## TASK REQUIREMENTS
Would you give the number of lines in the entries that contain the word "face"? Nothing else is needed.

(Records from a collection)
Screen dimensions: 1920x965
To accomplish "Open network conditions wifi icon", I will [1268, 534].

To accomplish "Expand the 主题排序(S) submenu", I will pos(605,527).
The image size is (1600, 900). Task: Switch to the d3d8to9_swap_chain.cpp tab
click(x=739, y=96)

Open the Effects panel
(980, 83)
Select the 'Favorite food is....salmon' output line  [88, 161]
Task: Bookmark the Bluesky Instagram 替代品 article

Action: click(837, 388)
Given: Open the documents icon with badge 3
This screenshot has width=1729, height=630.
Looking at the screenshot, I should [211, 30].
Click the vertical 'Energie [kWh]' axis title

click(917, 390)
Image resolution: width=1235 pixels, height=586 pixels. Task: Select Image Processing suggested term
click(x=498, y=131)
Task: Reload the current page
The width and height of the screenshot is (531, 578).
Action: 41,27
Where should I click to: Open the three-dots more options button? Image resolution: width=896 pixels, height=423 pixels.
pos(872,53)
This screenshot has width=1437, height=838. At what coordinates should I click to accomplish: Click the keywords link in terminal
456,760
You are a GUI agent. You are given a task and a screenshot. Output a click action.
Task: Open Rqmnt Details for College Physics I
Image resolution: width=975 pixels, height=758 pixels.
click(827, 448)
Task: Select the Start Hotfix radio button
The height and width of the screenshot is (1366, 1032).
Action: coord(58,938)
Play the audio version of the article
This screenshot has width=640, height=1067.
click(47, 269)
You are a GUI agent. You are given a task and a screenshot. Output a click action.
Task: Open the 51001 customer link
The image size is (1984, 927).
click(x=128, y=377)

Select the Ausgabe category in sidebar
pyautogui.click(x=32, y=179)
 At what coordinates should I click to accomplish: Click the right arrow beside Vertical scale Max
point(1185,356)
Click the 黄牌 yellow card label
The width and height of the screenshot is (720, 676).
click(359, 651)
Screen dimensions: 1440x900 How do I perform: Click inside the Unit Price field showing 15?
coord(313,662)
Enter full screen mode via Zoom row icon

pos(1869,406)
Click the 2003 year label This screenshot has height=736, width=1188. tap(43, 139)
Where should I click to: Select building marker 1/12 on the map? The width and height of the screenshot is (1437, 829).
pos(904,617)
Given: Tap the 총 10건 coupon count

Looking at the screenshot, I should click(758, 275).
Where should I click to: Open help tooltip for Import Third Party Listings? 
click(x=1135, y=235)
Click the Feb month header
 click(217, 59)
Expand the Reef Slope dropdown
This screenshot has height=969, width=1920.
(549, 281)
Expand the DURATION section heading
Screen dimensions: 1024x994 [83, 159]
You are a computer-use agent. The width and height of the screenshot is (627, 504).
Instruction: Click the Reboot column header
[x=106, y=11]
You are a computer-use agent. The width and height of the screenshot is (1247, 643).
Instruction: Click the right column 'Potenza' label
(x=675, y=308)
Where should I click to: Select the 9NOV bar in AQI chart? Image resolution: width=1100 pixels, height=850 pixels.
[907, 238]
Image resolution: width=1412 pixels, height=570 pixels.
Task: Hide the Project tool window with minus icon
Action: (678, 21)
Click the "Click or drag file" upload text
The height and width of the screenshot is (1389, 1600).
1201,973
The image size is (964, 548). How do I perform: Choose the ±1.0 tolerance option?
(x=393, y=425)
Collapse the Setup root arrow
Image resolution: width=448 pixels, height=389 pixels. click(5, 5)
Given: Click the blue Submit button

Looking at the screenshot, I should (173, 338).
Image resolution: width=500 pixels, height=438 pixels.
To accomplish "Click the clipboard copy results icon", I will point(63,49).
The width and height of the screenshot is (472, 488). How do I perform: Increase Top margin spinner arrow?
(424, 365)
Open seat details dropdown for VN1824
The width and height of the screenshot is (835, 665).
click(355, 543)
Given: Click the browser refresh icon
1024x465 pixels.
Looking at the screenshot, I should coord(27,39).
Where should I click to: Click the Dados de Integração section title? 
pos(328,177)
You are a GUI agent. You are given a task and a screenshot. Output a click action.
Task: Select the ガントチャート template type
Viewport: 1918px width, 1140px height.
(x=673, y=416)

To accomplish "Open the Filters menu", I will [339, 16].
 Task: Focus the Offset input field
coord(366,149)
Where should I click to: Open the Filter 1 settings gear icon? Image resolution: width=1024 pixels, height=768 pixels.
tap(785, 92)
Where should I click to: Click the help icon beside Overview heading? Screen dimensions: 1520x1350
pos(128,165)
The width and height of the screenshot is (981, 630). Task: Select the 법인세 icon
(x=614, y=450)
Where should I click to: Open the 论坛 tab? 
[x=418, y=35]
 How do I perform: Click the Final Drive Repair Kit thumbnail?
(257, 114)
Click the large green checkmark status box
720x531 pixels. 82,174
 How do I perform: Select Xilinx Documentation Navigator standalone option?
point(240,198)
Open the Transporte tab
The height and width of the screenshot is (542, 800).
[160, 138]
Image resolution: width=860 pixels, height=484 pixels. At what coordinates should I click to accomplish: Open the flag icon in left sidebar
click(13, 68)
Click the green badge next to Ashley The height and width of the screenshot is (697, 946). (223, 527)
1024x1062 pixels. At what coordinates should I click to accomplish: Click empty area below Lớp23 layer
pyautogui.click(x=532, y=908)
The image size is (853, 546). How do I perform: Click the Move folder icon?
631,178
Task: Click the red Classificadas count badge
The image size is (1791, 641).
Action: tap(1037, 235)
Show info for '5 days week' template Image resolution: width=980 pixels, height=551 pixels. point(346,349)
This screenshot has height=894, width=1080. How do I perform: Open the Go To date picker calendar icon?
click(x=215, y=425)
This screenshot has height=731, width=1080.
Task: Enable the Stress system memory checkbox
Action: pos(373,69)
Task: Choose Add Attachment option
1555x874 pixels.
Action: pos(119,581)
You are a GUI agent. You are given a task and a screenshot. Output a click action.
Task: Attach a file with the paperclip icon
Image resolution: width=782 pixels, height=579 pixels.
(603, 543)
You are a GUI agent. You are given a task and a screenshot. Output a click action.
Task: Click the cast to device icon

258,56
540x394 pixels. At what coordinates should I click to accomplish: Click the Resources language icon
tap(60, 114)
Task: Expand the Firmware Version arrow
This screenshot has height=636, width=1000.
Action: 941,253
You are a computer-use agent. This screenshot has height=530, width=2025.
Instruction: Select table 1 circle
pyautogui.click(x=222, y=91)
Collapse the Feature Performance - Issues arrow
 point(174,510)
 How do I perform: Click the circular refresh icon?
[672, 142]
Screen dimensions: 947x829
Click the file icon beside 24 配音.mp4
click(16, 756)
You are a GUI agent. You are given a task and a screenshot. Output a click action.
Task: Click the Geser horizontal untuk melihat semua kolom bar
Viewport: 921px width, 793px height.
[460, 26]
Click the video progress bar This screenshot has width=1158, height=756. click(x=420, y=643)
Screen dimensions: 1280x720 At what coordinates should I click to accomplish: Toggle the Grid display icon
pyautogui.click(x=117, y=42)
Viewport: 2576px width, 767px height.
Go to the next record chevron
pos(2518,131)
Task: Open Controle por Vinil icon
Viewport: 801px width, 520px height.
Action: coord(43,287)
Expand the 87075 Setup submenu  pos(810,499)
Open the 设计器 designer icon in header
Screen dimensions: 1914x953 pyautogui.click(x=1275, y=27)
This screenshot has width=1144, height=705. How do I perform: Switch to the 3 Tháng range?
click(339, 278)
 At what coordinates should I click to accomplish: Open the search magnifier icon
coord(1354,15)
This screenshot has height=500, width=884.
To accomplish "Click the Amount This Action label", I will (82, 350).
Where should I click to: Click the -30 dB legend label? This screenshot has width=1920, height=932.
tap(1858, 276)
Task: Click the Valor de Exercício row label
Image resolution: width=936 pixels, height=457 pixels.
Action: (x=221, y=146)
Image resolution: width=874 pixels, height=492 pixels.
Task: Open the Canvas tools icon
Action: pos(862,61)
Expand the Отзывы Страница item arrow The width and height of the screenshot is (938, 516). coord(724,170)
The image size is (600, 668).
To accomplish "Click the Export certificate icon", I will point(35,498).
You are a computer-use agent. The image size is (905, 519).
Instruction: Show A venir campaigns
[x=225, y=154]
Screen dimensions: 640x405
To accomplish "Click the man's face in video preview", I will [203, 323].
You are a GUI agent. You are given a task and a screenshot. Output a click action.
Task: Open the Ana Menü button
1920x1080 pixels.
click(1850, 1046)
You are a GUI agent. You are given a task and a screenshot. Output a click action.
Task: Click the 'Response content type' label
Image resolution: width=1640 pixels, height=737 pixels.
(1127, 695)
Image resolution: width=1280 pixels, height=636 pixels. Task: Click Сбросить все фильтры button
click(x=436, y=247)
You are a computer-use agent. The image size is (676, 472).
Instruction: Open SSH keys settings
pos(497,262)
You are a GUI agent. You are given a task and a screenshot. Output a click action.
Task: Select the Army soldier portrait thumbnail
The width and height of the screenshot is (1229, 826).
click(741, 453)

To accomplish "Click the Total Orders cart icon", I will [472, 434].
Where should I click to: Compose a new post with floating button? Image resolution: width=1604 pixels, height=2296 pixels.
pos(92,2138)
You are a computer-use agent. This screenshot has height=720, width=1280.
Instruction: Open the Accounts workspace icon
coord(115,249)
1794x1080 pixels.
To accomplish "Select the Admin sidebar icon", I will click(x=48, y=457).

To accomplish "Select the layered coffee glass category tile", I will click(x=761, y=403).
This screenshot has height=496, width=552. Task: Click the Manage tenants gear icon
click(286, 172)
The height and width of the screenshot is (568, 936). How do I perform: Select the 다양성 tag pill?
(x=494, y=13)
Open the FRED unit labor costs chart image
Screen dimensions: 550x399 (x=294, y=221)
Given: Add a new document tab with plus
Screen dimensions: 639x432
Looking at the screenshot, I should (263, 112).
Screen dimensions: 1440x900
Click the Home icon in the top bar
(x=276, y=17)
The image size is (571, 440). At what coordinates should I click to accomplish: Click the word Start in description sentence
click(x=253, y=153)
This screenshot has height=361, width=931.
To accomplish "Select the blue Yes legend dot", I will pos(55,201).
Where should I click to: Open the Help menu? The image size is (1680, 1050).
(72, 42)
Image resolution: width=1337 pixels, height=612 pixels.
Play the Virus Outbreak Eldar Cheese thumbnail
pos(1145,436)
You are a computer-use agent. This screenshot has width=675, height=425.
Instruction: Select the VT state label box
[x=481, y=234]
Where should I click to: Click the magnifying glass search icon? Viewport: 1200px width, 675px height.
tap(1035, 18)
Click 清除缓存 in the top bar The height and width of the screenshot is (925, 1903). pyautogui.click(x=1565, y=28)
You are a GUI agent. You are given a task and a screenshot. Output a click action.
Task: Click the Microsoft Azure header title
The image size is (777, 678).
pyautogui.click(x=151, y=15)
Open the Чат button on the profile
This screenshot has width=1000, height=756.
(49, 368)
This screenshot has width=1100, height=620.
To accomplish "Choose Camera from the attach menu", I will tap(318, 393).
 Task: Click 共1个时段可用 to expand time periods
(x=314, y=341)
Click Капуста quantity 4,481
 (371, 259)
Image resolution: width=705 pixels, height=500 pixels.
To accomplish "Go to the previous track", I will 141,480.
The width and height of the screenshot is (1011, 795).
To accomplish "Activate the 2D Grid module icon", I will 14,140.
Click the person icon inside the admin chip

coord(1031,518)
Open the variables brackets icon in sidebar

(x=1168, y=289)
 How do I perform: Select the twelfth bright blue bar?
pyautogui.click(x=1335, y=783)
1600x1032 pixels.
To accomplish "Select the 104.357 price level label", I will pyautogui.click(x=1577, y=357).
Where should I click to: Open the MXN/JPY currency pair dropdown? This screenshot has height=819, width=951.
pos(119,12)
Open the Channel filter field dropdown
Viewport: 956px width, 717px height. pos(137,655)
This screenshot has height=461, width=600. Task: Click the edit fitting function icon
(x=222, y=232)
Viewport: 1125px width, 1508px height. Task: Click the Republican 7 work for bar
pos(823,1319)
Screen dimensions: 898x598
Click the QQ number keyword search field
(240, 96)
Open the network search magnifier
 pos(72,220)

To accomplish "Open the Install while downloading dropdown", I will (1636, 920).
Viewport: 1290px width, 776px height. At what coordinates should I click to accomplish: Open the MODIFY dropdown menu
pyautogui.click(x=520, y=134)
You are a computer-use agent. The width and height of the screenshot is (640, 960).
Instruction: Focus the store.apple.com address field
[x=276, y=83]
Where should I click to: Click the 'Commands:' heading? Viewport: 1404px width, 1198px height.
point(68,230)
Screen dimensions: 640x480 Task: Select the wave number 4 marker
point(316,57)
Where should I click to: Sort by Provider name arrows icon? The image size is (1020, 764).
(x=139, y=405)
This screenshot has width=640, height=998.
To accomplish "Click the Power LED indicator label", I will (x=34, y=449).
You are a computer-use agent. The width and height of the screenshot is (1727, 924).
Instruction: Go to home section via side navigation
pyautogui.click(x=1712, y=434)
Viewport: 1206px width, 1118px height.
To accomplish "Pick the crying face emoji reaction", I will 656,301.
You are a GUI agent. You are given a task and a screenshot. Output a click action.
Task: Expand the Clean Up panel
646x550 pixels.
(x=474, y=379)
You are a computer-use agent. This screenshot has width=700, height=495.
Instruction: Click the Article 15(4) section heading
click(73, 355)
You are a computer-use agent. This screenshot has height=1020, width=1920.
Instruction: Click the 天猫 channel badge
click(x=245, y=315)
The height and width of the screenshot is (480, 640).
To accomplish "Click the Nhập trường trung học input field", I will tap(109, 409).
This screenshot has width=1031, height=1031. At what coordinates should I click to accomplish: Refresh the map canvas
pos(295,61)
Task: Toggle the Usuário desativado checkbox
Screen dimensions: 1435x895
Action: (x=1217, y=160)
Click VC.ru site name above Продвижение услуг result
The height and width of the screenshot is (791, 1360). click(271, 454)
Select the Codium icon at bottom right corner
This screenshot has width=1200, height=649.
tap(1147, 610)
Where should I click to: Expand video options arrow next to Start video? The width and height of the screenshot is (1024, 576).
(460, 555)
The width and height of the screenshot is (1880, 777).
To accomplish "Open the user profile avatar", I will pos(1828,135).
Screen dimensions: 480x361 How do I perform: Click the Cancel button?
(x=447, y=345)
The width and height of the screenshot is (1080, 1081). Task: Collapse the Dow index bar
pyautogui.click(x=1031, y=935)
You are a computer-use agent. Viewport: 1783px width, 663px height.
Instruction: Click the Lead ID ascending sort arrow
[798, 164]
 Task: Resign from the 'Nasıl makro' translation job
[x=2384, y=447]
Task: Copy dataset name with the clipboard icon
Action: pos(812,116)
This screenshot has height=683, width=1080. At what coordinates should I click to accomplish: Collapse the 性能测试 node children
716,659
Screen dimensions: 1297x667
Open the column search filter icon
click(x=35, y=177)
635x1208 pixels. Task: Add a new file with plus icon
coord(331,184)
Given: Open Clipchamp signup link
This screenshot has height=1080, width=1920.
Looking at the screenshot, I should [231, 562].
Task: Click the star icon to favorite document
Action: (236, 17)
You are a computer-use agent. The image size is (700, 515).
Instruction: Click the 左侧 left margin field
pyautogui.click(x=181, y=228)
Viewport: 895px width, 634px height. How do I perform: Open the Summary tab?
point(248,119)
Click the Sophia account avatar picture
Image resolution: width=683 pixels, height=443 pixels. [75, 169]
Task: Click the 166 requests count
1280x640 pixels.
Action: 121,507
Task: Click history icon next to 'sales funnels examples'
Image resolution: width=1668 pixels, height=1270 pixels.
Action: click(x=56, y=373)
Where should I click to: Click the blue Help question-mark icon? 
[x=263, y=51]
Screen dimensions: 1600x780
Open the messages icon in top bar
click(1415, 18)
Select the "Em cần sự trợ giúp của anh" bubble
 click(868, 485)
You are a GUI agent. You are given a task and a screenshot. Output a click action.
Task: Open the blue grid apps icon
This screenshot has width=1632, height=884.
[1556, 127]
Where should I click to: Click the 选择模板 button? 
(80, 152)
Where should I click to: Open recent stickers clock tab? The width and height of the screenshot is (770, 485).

## TASK SOLUTION
2